‘Jumpy’ reviewed by Gordon the Optom

by November 20, 2017

‘Jumpy’ is a comedy for adults, about teenage angst. Written in 2011 by prize winning, English dramatist, operatic librettist, and actor, April De Angelis, this is her 20th play. Most of De Angelis’s output is historical, early Victorian.

This two-hour play can be seen in the Melville Theatre on the corner of Stock Road and Canning Highway, Palmyra at 8.00 pm on Thursday, Friday, and Saturday nights until 2nd December, with a matinée on Sunday 26th November at 2.00 pm.

 

The scene is present day, in two or three, upmarket London flats of similar design.

The director designed the set: The rear wall is a dark Royal blue / teal colour. The other walls are white. To the left are a staircase and a sofa. Centrally is a table and chairs, and a kitchen island, workbench. On the right stage apron is a bedroom with a double bed.

The stage manager, Barbara Lovell and her assistant, Izzy Taylor were fast and efficient.

Ian Hall smoothly operated the lighting and sound with the assistance of Injeong Jwang.

Maggie Smith had to supply a diverse range of costumes, some of which brought a humorous smile, and another – wow – that brought a broad grin to the men, especially when presented with David Rose’s 1960’s music, and Sharee Rasmussen’s wild choreography.

 

       Fifty-year-old Hilary (Cassandra Gorman) staggers into the house carrying two heavily laden shopping bags. Her fifteen-year-old daughter, Tilly (Amy Hoy), with teenage attitude, just stares. When Hilary’s husband, Mark (Tracy Tye) arrives home, he treats her like a piece of furniture – their passion has gone. Hilary wonders ‘is this what life is all about?’

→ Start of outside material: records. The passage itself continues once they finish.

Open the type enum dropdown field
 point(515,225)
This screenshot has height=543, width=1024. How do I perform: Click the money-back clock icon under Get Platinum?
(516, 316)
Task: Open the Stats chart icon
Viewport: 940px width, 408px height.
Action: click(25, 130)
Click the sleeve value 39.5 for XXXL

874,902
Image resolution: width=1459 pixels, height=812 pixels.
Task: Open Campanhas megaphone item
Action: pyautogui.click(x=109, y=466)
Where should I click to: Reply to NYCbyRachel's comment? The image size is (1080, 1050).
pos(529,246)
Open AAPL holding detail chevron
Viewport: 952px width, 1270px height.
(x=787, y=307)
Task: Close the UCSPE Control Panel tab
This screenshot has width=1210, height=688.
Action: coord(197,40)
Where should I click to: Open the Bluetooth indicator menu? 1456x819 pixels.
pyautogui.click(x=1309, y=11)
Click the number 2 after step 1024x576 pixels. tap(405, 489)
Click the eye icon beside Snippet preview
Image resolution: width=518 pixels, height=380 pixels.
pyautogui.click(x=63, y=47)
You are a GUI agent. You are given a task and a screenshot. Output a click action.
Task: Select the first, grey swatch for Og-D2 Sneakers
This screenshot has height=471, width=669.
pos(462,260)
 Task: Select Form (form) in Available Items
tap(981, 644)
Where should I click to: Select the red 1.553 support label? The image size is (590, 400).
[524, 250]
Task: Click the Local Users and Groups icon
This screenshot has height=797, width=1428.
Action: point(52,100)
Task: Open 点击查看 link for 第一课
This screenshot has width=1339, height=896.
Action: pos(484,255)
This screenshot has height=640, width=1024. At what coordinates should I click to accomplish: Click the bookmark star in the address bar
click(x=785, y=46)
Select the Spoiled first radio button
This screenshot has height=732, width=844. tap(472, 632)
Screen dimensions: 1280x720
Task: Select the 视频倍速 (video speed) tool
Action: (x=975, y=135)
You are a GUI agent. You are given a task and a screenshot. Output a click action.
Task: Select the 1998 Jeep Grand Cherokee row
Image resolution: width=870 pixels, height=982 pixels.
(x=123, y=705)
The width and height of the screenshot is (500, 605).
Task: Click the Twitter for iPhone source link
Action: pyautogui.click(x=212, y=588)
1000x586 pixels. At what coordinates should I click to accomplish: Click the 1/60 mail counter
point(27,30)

      Hilary pours herself a well-earned wine, as Tilly’s best friend, Lyndsey (Abby Phillips) arrives – well into pregnancy. Panic stricken Hilary quizzes Lyndsey about the father, precautions and what is happening about her schooling. When the two girls announce that they are going out to a nightclub, Hilary calls on Mark to stop them.

      The doorbell rings, it is an old family friend, Frances (Laura Mercer) also fifty, but a total sex-bomb. The more Frances purrs, the more worried Hilary becomes about the relationship between Tilly and her boyfriend, Josh (Lachlan Felstead). Finally, she decides to visit Josh’s parents, surely they will help. Josh’s Dad, Roland (Peter Clark) is MOST sympathetic whilst the whinging mother, Bea (Samantha Edgar) is a miserable, uncompromising horror.

       Thankfully, Tilly gives up Josh for a much more caring boyfriend, Cam (Tristan Peers); can Hilary and Mark find peace of mind at last?

 

This is a very funny comedy, the kind you shake your head at, and think probably every parent in the audience will see their family, or a neighbour’s, presented on stage.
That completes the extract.